I have tried decomposing the compilation process. Instead of the monolithic command:

clang -O1 try.c -o try.elf1

I am executing:

clang -emit-llvm -S try.c -o try.ll
opt -O1 try.ll -o try.bc 
llc try.bc -o try.s
clang try.s -o try.elf2

But the result is not the same - for some vectorial code I wrote (Intel/AVX2) the result of the monolithic command (try.elf1) is 10x faster than the output of the decomposed compilation (try.elf2). The only way to recover the performance of the monolithic case is to add -O1 to the clang call that produces the try.ll file (which kind of defeats my purpose). I have also tried listing the optimizations applied by the monolithic command (using option -fsave-optimization-record) and adding all these options to the call to opt, to no avail.

So my question is: how to expose the optimization pipeline in a way that allows reproducing what the monolithic command does, allowing enabling and disabling of individual passes such as licm, inline, or loop-vectorize?


It is difficult to reproduce exactly what clang does with opt. But there is one major missing thing from your invocation clang -emit-llvm -S try.c -o try.ll : this will default to -O0 and tag every single function in the module with optnone which makes the optimizer basically ignoring these later when you try to run -O1 (this attribute is important for LTO purpose for example where you may have one file built with O0 mixed with other files that aren’t O0 and during LTO you want things to behave as expected).

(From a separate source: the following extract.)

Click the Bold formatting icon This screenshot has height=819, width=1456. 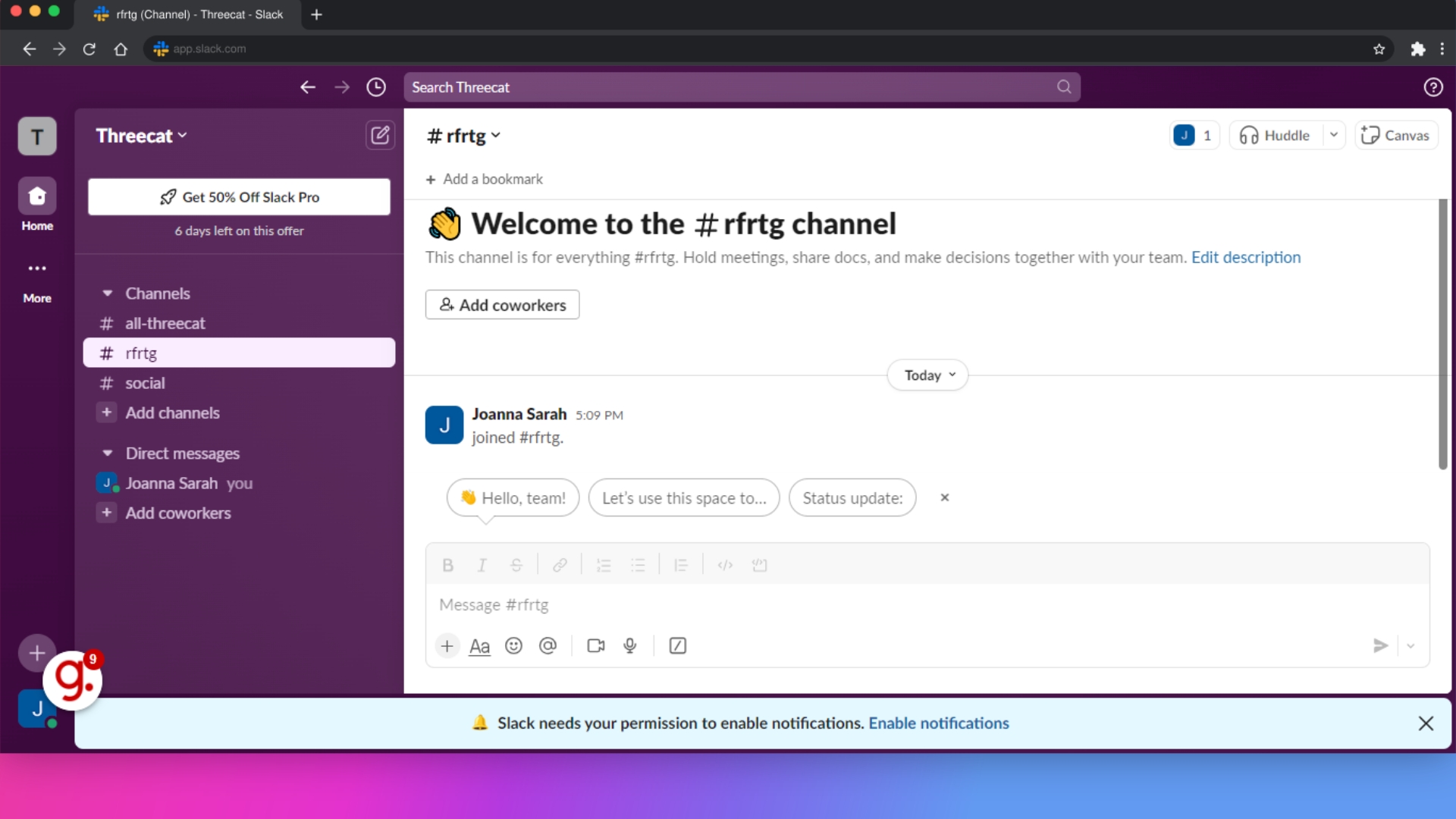[446, 564]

The way to get it to work is to add : -O1 -Xclang -disable-llvm-passes to get the original .ll file.

When you run opt then you’ll see the optimizer run, but clang sets up some Target libraries info a bit differently than what you can do with opt unfortunately. It is likely good enough to experiment, but good to keep in mind.

Another thing missing from your invocation is that llc also accepts a -O argument which enables more optimizations in the backend itself.

1 Like

Indeed, optimization passes in opt are difficult to get a hold on. There are even differences between the pass names listed under opt --help and the pass names accepted by the tool (I don’t understand how they managed to do this).

It’s too bad there’s no way to list passes that get executed. The -debugify seem useful in the beginning, but the output is incomplete (for instance -always-inline does not get listed).